【南国荘U-F】 P:09


 
 
 
 やっぱりぼくは、ダメな人間なんだ。
 どうしたらいいのか、わからない。
 もう本当に、消えてしまいたい。
 ぼくなんかいなくなればいいのに。こんな何の役にも立たない存在、どうして生まれてきたんだろう。

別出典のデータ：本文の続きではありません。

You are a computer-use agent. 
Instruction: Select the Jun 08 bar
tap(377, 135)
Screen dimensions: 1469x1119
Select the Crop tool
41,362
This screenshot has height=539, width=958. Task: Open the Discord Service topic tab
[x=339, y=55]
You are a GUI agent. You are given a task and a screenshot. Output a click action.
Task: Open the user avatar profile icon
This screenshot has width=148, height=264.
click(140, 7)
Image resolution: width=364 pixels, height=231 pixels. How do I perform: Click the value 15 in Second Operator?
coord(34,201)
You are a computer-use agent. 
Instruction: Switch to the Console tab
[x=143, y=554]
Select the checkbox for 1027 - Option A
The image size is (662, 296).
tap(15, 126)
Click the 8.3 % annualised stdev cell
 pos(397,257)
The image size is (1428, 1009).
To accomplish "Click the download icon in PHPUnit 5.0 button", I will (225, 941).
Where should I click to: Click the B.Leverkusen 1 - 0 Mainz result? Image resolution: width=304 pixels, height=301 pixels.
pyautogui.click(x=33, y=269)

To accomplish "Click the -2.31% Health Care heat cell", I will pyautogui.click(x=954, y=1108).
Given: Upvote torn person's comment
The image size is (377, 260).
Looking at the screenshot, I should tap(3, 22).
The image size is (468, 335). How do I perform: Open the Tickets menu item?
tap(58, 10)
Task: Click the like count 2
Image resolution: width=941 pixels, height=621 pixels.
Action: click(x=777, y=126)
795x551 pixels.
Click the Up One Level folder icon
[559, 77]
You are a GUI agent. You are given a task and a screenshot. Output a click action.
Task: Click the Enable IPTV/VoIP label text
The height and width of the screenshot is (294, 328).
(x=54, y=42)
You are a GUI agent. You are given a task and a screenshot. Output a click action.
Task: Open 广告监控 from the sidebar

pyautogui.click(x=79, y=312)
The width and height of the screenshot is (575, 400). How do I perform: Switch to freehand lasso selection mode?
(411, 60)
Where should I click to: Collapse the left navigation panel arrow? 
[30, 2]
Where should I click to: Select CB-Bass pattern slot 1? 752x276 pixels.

 虎臣くんの言葉で、自分のやってしまったことを思い知った。
 学校から帰ってくる虎臣くんは、きっと榕子さんとの時間を、何より大切にしていたんだ。
 お母さんはイタリアに行ってしまって、東さんがいるとはいえ、他人ばかりの南国荘へ連れてこられて。
 どんなに不安だったろう。
 でも彼は榕子さんに救いを求め、榕子さんもそれに応えた。
 優しい二人の、温かい時間。
 少し考えればわかりそうなこと。
 虎臣くんは学校から帰って来ても、いつだってしばらくの間、自分の部屋へ帰らなかった。制服姿のまま榕子さんと話し、おやつを食べたり、お茶を飲んだりする。
 榕子さんに「着替えていらっしゃい」と言われてはじめて、二階へ上がっていく。
 二人が築いた大事な時間。
 それをぼくが、台無しにしていた。

 兄の言葉が蘇る。
 お前なんか何の価値もないと、よく言われた。そんなに何も出来ないくせに、よく今まで生きてこられたな、って。
 ぼくは何も言い返せなかった。
 だってそれは、本当のこと。
 ……でも平気だったわけじゃない。黙っていたけど、辛くないわけはなかった。
 生きる価値も、死ぬ勇気もない。
 だから誰にも気付かれないよう、静かに生活することだけを望んでる。

 なのに、南国荘へ来て。
 色んな人たちに、優しくしてもらって。
 虎臣くんに笑いかけてもらうのが、嬉しくて。

 何も返せない、と嘆くばかり。それに気づいても、ぼくは行動に移そうとしなかった。甘えるばかりで、全てをケガのせいにして。
 自分が無価値なのを知っているくせに。
 早く出て行かなければならないと、わかっていたのに。
 この家の優しい空間から、離れようとしなかったんだ。
 
 
 
 
 
「何考えてんの?!まだケガ全然治ってないのに!無茶しないでって、オレずっと言ってたじゃん!!」

 枕元で怒鳴る虎臣くんの声に、びくっと身体を竦ませた。

「ごめん…なさい…」
「謝ってる場合じゃないでしょ!ほんっとにも〜…駅から連絡来た時、オレがどんなけ心配したと思う?!
ちょうど咲良さんが戻る日だったから良かったけど、そうじゃなかったら迎えにも行けなかったんだよ!!

 悔しそうな虎臣くんは、ベッドの傍らに立って、苛立たしそうにタオルを絞っている。
 その反対側、ぼくの横になっているベッドの端に、ギリシャから戻ったばかりの咲良さんが腰掛けていた。